A graft polymer forming a particulate polymer is obtained by graft-polymerizing a hydrophilic monomer and/or a macromonomer in a total amount of 1 to 40 parts by mass with 100 parts by mass of a core particle comprising a block copolymer containing an aromatic vinyl block region composed of aromatic vinyl monomer units and an isoprene block region composed of isoprene units, wherein the content ratio of the isoprene block region is 70 to 99% by mass.

[ core particle ]

The block copolymer constituting the core particle contains an aromatic vinyl block region composed of an aromatic vinyl monomer unit and an isoprene block region including an isoprene unit, and further optionally contains a polymer chain portion (hereinafter, may be simply referred to as "other region") in which repeating units other than the aromatic vinyl monomer unit and the isoprene unit are linked. The content of the isoprene region in the block copolymer needs to be 70 mass% or more and 99 mass% or less. The core particle may contain at least one selected from the group consisting of a hindered phenol-based antioxidant, a phosphite-based antioxidant, and a metal scavenger, which will be described in detail later.

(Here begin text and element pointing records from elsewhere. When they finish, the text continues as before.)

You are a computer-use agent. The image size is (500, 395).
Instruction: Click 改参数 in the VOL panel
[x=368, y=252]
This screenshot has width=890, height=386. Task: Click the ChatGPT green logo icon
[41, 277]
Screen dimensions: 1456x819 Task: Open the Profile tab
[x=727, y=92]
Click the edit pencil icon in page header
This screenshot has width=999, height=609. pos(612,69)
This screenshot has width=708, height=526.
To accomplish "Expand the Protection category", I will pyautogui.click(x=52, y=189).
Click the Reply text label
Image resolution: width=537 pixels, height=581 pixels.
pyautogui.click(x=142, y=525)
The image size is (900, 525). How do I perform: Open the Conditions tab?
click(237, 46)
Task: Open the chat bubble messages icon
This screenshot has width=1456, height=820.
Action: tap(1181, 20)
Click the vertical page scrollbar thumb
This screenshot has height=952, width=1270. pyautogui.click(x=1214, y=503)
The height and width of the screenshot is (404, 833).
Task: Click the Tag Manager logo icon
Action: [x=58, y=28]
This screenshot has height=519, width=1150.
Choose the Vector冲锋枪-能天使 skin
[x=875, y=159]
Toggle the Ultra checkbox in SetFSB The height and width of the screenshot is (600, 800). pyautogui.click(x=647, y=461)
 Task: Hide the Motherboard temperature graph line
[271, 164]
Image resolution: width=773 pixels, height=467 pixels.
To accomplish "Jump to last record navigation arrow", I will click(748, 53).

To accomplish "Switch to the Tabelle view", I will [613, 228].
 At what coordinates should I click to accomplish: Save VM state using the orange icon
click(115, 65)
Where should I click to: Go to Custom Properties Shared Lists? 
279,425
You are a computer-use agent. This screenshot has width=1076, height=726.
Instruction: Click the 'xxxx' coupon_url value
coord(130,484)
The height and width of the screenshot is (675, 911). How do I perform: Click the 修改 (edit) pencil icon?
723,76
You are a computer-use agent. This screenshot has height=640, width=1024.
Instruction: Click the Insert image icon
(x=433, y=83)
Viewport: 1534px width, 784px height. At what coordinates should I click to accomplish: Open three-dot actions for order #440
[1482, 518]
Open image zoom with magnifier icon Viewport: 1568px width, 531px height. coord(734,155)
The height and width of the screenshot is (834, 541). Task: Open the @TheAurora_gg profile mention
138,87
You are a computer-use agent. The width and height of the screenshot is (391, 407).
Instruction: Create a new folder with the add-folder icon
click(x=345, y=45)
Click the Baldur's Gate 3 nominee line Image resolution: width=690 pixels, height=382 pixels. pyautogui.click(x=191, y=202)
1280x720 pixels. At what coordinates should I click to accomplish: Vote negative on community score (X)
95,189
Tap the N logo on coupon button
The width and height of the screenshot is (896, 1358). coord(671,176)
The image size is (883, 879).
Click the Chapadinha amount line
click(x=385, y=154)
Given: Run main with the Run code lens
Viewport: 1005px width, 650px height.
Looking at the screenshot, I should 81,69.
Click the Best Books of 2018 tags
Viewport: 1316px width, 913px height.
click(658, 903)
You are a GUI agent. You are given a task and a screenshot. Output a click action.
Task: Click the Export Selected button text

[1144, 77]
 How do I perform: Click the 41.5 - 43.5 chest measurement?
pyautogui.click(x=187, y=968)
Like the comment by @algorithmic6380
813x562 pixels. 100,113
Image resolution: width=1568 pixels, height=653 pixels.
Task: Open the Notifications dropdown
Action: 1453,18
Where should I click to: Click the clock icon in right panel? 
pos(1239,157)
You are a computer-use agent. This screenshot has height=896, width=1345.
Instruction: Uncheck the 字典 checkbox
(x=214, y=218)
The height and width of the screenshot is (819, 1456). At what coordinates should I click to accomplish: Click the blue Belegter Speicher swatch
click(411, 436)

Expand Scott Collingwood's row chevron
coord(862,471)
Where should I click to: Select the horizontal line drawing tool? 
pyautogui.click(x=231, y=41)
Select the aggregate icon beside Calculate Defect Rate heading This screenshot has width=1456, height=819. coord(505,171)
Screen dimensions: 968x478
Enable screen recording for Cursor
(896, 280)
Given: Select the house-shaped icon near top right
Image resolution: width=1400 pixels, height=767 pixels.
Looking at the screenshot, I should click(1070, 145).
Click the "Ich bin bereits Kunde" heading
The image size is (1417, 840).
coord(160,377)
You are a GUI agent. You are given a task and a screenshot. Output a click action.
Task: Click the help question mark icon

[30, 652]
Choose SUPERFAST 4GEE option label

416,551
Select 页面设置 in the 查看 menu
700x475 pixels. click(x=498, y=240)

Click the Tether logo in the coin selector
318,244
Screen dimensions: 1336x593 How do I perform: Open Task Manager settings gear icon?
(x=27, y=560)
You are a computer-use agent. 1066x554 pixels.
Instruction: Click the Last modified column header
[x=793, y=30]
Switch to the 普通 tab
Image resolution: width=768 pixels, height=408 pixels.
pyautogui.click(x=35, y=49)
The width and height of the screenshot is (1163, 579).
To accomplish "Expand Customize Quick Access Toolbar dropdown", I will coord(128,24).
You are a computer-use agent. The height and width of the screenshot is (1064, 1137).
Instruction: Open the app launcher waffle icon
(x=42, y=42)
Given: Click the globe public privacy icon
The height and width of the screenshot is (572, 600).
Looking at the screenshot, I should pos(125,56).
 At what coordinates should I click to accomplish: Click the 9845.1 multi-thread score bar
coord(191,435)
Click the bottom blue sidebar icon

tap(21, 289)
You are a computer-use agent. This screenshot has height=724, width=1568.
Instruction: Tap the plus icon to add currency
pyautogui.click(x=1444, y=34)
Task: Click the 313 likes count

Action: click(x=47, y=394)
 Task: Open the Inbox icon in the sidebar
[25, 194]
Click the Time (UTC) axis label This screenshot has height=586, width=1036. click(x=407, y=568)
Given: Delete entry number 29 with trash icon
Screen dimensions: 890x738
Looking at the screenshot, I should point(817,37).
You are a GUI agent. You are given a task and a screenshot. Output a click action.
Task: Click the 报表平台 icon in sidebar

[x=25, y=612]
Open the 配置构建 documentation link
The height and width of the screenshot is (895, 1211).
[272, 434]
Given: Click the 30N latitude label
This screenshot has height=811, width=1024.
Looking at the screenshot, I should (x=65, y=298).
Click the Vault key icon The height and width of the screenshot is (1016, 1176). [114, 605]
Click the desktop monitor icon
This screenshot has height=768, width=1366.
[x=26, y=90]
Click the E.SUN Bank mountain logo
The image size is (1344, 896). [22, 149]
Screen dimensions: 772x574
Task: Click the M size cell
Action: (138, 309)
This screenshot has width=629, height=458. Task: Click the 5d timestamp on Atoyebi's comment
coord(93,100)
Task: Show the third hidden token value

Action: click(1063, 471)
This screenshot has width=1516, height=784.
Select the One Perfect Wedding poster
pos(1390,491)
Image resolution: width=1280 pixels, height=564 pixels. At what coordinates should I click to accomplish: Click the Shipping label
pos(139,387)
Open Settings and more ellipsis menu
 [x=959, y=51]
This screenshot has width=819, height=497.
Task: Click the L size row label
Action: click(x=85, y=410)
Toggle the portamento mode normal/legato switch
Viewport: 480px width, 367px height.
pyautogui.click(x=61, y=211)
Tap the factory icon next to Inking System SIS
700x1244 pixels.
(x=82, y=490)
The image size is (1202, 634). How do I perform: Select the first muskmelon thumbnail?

The block copolymer may have only 1 aromatic vinyl block region, or may have a plurality of blocks. Similarly, the block copolymer may have only 1 isoprene block region, or may have a plurality of isoprene block regions. Further, the block copolymer may have only 1 other region, or may have a plurality of regions. In addition, the block copolymer preferably has only an aromatic vinyl block region and an isoprene block region.

Aromatic vinyl block region

As described above, the aromatic vinyl block region is a region containing only an aromatic vinyl monomer unit as a repeating unit.

Here, the 1 aromatic vinyl block region may be composed of only 1 aromatic vinyl monomer unit, or may be composed of a plurality of aromatic vinyl monomer units, and is preferably composed of only 1 aromatic vinyl monomer unit.

In addition, in the 1 aromatic vinyl block region, a coupling site may be included (that is, the aromatic vinyl monomer units constituting the 1 aromatic vinyl block region may be linked via the coupling site).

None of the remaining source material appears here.